Yazıyı bitirmeden önce daha başta Erdoğan Bey’in bana sorduğu bir sorudan hareketle SAGEN Yazarlar Grubunun hazırlamakta olduğu İNSAN OLMA VE İNSAN OLARAK KALMA adlı kitabın hangi aşamada olduğundan söz edeyim:

Kitap için üyelerin ancak %25’si yazı gönderdi. Bu yazılar bir kitap için yetebilir gerçi; ama gönül isterdi ki hepsi yazabilsin. Ancak hiç kimseyi yazmadığından ötürü kınamıyoruz. Öyle benim gibi korkarak titrek tikret yazmaktansa hiç yazmamak daha iyidir belki. Öyle ya bakarsınız on yıllar sonra...
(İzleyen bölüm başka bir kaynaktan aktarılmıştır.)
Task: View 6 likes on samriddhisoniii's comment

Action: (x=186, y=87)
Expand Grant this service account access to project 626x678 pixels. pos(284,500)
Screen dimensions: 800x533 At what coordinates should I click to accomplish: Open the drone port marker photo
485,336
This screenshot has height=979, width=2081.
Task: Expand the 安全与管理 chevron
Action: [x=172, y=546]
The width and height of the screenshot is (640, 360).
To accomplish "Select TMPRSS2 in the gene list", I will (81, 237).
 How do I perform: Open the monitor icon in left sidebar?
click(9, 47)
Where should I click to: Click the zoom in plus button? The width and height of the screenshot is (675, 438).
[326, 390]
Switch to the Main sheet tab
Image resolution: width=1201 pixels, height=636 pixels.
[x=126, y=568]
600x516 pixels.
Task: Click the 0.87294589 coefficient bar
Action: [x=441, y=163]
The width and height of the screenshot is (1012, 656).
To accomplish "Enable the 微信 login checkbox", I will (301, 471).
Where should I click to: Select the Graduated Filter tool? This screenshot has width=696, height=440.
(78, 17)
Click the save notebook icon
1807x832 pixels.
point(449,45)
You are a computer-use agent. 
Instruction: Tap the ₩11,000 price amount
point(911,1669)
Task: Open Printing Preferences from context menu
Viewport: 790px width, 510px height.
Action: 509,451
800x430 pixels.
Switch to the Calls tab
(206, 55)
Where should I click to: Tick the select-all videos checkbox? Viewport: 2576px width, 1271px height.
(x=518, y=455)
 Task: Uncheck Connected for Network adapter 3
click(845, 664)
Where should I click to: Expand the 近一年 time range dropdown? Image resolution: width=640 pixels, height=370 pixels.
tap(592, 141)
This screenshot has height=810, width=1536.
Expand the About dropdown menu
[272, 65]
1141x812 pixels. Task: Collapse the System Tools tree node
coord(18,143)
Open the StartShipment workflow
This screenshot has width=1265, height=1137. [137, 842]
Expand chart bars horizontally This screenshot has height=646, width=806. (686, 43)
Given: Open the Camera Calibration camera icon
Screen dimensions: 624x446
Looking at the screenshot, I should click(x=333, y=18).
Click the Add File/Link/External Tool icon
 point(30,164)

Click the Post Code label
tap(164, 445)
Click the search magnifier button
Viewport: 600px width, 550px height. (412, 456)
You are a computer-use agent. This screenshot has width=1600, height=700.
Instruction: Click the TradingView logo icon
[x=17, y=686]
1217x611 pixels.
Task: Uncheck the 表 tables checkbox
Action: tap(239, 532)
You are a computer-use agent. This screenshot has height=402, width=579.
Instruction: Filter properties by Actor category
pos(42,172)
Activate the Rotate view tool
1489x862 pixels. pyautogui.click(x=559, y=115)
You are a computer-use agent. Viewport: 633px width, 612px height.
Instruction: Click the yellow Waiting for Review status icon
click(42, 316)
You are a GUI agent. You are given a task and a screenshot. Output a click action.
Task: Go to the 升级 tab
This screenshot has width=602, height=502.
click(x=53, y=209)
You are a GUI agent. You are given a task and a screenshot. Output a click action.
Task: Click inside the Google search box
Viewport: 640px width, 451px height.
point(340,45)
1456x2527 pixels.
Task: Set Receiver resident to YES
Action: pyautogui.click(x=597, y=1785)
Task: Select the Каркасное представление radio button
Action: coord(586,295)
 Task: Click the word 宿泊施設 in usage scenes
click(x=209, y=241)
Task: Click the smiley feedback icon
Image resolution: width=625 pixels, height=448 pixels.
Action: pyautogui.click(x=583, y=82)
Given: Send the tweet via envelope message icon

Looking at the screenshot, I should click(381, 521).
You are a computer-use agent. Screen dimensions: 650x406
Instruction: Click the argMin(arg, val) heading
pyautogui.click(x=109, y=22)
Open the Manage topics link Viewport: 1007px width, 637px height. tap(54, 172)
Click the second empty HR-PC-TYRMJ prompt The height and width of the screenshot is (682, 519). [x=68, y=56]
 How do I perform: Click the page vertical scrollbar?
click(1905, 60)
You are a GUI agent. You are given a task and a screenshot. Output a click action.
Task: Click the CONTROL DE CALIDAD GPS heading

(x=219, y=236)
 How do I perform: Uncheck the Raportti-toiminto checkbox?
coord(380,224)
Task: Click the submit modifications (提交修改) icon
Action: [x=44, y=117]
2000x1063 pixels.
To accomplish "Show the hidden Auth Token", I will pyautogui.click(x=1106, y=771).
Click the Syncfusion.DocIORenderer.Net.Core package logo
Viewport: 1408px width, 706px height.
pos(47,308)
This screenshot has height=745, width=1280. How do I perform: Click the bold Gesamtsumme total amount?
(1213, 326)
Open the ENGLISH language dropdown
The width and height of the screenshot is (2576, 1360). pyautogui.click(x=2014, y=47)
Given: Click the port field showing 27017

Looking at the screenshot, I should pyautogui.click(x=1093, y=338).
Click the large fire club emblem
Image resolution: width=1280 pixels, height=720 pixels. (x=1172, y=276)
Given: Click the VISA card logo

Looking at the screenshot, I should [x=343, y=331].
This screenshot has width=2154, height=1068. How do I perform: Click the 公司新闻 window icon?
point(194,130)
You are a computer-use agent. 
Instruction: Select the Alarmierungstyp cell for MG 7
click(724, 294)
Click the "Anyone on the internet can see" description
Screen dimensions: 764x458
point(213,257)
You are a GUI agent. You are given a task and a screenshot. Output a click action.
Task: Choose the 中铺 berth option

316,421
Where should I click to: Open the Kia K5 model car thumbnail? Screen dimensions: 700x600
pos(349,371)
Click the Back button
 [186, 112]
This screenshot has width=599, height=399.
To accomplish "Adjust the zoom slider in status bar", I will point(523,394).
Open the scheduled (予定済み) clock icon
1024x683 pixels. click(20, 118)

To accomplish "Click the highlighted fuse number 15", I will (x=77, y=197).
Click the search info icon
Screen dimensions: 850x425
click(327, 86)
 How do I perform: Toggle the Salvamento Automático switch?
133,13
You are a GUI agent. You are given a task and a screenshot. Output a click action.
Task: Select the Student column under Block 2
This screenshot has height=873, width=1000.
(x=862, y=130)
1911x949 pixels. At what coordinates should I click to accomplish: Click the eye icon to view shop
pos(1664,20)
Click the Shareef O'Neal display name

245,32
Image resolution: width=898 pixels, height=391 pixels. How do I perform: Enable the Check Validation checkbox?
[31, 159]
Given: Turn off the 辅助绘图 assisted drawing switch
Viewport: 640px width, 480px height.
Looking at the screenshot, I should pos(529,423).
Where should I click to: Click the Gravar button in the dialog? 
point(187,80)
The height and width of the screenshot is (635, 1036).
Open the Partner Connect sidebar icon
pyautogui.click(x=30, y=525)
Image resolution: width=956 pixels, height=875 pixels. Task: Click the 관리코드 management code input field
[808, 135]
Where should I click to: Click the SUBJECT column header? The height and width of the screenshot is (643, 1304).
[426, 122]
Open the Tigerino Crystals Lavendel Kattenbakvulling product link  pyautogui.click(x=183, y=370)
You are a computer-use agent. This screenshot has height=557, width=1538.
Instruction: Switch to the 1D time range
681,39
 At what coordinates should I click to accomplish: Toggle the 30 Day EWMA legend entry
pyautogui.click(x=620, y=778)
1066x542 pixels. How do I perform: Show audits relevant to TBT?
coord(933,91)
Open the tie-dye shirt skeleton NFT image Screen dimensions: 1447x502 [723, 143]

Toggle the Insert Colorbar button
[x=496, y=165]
Bu arada bu yazımızı okuyan grup arkadaşlarımız da umarız ki yazılarını gönderirler.

Bütün mesele insan olma ve insan olarak kalmaktır. Diğer deyişler meyişler laf-ı güzaftır.

Sabahattin Gencal,

Çekmeköy- İstanbul, 02. 11. 2024

 

 

 

 

 

 

 

 

Paylaşmak güzeldir.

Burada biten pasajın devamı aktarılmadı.